Tiny structure, big breakthrough: Drug targets blood cancer with precision
CHICAGO — A major breakthrough in cancer treatment is emerging from Chicago labs, thanks to a tiny, cutting-edge structure. Scientists at Northwestern University have taken a long-used chemotherapy drug and redesigned it at the nanoscale, creating a treatment that, in animal models, appears to wipe out a common form of blood cancer—and could reach patients as soon as next year.
Chad A. Mirkin, PhD, director of the International Institute for Nanotechnology at Northwestern, called the work “really exciting.”
“We figured out how to take two technologies and merge them to create a whole new class of drugs,” Mirkin said.
The process began with 5-Fluorouracil, or 5FU, a chemotherapy agent commonly used to treat cancers including acute myeloid leukemia (AML), a type of blood cancer.
“One of the problems with that drug is it is horribly insoluble, making it difficult to deliver effectively,” Mirkin explained. “It also goes to many different types of cells.”
Like many traditional chemotherapy drugs, 5FU can harm healthy cells while targeting cancer, often causing severe side effects.
Mirkin and his team have spent years trying to solve this problem using their invention: spherical nucleic acids, tiny structures designed to carry therapies to hard-to-reach cells.
“These structures are rapidly taken up by cells—and it turns out, especially by myeloid cells,” he said.
For AML, the team incorporated 5FU into the DNA of the spherical nucleic acid.
“When you restructure it at the nanoscale—from a linear form to a globular, spherical form—it completely changes its properties,” Mirkin said. “It alters where the drug goes, how soluble it is, what it can enter, and ultimately what it can kill.”

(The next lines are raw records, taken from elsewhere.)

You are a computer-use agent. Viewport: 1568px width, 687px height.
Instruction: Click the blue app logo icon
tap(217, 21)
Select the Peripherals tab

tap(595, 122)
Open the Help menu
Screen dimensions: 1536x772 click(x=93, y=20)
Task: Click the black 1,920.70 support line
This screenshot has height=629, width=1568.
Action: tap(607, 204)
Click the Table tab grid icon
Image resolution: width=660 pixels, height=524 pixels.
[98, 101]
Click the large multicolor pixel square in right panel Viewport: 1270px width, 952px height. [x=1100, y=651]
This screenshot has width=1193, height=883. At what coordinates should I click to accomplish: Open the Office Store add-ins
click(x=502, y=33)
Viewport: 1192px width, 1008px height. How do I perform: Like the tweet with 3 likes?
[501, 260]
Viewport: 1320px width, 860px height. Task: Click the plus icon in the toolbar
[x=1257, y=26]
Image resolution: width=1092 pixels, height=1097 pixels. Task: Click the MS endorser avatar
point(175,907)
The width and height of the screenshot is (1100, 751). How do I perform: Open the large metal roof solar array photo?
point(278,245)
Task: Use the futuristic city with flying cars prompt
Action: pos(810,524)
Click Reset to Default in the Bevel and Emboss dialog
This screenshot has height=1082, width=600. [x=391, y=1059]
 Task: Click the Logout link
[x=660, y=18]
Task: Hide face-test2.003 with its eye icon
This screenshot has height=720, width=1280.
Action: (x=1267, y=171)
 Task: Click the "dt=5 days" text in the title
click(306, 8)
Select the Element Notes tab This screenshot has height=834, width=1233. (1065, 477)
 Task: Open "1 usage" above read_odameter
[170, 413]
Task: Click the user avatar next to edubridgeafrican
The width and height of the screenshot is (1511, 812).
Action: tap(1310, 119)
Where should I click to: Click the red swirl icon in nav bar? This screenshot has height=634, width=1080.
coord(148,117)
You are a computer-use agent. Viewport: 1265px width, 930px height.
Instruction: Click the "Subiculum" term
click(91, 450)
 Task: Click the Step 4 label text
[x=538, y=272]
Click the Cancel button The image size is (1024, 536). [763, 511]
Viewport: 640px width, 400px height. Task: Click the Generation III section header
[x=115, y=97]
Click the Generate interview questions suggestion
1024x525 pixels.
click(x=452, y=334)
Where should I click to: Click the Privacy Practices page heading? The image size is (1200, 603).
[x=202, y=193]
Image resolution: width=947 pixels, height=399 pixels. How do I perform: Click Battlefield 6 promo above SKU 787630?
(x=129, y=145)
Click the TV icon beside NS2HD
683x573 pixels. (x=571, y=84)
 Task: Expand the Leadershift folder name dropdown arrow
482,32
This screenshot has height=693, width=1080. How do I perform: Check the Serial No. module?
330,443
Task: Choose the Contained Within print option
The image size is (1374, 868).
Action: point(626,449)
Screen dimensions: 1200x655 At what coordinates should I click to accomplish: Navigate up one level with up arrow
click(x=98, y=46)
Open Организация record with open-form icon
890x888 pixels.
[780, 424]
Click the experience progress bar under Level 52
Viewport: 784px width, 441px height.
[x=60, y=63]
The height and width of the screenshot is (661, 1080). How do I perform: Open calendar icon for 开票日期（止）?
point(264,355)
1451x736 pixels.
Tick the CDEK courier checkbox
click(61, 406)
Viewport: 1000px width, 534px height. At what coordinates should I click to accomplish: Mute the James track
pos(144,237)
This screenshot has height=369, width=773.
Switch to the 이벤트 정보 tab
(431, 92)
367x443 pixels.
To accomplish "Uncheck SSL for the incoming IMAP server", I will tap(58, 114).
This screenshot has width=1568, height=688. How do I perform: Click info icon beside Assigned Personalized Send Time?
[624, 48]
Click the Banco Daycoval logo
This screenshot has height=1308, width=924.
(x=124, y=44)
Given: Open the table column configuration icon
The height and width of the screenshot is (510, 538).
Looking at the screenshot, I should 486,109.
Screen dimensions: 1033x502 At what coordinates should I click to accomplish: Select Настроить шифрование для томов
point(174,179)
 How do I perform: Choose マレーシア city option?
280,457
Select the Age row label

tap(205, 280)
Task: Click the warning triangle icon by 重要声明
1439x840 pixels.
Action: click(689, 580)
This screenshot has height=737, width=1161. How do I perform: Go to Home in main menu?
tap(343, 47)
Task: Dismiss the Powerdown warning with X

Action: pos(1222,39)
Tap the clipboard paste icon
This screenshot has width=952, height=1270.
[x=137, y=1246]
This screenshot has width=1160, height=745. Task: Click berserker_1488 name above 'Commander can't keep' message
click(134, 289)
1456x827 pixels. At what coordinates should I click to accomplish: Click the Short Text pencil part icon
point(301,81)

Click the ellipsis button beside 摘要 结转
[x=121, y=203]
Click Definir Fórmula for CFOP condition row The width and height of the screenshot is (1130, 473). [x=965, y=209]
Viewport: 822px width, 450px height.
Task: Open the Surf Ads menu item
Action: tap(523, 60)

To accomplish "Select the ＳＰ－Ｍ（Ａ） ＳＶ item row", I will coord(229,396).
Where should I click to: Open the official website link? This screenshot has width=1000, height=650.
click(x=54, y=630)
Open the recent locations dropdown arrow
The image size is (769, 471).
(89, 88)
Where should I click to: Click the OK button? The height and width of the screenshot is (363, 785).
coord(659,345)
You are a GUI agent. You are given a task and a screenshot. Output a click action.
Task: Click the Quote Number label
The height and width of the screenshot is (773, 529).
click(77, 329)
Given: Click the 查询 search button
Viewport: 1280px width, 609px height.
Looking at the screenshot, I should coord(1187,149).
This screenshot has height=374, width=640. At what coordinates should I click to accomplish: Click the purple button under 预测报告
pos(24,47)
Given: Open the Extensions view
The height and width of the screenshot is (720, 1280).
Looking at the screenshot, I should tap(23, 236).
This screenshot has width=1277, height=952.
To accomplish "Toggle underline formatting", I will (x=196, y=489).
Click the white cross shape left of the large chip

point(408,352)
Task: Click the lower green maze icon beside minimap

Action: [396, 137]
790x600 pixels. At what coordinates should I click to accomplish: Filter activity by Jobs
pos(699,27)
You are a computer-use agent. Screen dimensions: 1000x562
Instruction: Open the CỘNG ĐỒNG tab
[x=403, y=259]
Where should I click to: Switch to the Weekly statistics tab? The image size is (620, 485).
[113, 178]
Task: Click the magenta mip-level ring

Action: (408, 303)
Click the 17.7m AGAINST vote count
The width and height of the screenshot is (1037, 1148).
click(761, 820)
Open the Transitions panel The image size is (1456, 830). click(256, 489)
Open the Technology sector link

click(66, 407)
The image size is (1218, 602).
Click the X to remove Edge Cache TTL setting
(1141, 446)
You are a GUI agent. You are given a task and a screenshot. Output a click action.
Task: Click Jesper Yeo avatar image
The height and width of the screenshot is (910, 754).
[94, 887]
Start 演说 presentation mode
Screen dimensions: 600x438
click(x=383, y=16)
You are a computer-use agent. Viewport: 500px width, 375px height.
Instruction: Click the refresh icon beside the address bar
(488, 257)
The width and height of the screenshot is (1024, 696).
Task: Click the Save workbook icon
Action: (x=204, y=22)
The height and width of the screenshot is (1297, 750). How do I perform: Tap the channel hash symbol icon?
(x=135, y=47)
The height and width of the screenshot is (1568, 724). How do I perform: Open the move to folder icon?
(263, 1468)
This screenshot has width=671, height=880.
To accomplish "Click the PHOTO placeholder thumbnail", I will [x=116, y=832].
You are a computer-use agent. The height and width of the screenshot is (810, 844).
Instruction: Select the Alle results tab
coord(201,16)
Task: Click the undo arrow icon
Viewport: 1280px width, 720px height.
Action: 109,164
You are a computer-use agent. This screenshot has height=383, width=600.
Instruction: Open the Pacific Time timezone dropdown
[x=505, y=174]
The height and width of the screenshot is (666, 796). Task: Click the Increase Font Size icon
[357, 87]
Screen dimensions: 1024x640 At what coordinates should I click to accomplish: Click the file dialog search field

In mouse models, the restructured drug avoided most healthy cells while efficiently reaching leukemia cells, penetrating and destroying them.
“I think one of the real tenets of nanotechnology is that everything old becomes new when restructured at the nanoscale,” Mirkin said.
Researchers Tim Kim and Taokun Kuo, who helped create the spherical nucleic acids, said the nano-structured drug increased the power of 5FU by 20,000-fold in mice.
“So we’re actually tricking the cancer cells, making it a nanoscale Trojan horse,” Kuo said.
Observations in the animals were striking. “You look at how the animals fare after injection, and the tumors melt away while survival goes way up,” Mirkin said. “It’s early days, but that really bodes well for taking this into the clinic and hopefully seeing similar effects in humans.”
The lab already has multiple other nano-structured medicines in clinical trials, including cancer vaccines, showing the potential of this innovative approach.